**SHORT EXERCISE:** Render the stretch of rows from the line containing "This screenshot has height=495, width=797." through the line containing "Action: (11, 355)" as a JSON list of strings, one string per line, leaving out blank lines.
= = = = =
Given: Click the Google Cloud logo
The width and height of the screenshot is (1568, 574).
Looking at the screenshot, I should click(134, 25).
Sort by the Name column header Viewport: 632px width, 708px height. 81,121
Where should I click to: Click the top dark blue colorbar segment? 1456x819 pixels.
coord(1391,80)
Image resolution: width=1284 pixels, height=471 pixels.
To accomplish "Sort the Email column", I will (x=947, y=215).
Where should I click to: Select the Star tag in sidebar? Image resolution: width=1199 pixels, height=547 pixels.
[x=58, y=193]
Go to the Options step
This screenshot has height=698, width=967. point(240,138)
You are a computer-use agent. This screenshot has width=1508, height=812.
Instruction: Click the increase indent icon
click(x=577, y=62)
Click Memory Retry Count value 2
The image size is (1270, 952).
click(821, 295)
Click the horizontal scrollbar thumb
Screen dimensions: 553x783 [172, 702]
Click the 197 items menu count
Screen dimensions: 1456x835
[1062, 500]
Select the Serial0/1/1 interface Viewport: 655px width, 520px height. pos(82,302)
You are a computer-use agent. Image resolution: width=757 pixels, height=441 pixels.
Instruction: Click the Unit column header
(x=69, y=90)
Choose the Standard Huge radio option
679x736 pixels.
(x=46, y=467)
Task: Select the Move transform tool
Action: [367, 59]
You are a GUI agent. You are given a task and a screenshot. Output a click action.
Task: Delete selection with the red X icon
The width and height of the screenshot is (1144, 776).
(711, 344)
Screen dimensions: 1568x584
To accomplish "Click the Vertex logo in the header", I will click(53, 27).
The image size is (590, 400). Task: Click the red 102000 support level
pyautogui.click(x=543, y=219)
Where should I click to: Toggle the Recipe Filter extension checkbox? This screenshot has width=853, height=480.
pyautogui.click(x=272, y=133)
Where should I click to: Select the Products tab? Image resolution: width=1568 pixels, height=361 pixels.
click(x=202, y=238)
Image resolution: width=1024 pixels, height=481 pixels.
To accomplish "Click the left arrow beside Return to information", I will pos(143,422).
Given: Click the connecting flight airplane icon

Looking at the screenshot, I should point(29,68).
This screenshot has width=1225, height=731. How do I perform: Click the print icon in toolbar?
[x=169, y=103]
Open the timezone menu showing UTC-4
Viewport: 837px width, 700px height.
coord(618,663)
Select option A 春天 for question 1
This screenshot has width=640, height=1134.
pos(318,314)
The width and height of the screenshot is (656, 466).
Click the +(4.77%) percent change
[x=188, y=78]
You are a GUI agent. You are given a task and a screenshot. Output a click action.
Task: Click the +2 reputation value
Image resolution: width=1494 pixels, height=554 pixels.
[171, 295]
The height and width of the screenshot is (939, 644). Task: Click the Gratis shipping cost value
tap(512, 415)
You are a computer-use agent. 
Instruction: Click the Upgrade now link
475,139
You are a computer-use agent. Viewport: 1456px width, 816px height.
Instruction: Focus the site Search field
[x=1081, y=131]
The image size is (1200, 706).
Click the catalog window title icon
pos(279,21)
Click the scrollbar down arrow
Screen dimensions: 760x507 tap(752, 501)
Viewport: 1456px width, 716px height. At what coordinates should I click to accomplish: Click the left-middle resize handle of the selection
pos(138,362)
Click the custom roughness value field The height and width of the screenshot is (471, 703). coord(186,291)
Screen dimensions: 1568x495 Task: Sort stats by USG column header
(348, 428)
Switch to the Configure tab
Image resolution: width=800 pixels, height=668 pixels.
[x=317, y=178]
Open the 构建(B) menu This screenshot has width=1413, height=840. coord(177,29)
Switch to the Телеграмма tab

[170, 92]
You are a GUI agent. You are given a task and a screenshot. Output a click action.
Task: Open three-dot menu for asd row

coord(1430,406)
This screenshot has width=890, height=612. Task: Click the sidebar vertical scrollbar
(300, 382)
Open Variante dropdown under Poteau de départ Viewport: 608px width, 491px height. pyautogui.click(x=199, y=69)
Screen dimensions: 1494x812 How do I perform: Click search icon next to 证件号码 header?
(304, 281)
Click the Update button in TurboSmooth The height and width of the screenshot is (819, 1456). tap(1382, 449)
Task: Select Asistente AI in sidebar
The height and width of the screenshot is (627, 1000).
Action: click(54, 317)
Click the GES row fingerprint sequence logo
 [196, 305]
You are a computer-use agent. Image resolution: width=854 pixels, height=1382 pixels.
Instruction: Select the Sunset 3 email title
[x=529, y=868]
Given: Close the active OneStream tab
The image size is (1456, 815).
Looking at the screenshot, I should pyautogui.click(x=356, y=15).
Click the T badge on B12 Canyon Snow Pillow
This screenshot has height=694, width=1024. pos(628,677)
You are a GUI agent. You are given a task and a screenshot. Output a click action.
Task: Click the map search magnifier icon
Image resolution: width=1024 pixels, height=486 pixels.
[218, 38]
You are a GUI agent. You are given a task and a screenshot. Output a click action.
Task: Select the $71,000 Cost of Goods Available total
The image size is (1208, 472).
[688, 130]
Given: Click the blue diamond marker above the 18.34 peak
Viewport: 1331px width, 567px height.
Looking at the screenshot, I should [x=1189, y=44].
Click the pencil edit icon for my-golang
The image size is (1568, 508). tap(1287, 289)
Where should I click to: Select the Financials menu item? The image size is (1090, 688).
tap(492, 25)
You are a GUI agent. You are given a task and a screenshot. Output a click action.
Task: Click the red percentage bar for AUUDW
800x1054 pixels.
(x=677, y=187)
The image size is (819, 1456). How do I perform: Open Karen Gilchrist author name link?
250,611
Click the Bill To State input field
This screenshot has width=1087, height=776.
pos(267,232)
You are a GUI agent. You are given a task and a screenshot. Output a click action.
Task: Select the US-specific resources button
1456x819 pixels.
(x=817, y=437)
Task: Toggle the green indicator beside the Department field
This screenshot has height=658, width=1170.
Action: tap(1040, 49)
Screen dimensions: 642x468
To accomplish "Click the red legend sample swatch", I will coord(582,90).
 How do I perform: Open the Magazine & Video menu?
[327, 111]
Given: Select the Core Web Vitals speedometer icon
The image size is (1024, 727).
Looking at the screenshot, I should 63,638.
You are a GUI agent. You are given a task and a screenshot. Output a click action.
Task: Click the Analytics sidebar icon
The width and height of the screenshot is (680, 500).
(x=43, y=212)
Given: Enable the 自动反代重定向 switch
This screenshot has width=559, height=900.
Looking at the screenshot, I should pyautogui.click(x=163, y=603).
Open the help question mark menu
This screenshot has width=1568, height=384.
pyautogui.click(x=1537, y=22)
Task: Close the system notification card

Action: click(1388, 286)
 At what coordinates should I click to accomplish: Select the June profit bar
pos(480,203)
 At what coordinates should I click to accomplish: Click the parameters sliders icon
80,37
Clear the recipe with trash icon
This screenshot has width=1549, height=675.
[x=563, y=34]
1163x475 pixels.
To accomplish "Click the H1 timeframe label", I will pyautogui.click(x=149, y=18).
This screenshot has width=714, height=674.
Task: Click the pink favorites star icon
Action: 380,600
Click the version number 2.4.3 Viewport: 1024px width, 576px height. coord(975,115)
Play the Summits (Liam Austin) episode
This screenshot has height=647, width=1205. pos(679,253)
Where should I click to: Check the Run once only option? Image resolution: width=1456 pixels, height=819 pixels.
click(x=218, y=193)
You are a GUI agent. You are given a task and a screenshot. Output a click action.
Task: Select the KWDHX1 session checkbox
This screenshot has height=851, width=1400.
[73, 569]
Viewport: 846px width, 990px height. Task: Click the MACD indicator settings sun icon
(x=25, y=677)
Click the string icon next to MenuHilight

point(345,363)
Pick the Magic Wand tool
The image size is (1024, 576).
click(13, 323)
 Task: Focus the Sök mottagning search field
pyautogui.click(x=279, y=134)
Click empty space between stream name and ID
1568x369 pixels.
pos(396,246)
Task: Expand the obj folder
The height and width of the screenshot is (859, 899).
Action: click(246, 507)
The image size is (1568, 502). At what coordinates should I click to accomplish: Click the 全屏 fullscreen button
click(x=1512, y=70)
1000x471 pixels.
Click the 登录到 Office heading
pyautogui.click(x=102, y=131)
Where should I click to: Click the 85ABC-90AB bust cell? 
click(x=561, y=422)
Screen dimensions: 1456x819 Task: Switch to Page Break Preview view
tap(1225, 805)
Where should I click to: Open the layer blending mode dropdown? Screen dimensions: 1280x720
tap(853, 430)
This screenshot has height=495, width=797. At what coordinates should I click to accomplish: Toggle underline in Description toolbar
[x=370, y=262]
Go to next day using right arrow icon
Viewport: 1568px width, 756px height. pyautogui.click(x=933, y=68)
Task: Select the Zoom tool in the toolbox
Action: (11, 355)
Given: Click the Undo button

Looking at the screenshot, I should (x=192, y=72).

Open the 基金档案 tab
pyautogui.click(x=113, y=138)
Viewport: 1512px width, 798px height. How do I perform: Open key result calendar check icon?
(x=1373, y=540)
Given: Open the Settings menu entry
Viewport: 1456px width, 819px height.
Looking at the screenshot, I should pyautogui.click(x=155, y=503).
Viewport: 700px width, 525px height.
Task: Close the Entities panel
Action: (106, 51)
= = = = =
**COMPLETE OUTPUT:**
[
  "This screenshot has height=495, width=797. At what coordinates should I click to accomplish: Toggle underline in Description toolbar",
  "[x=370, y=262]",
  "Go to next day using right arrow icon",
  "Viewport: 1568px width, 756px height. pyautogui.click(x=933, y=68)",
  "Task: Select the Zoom tool in the toolbox",
  "Action: (11, 355)"
]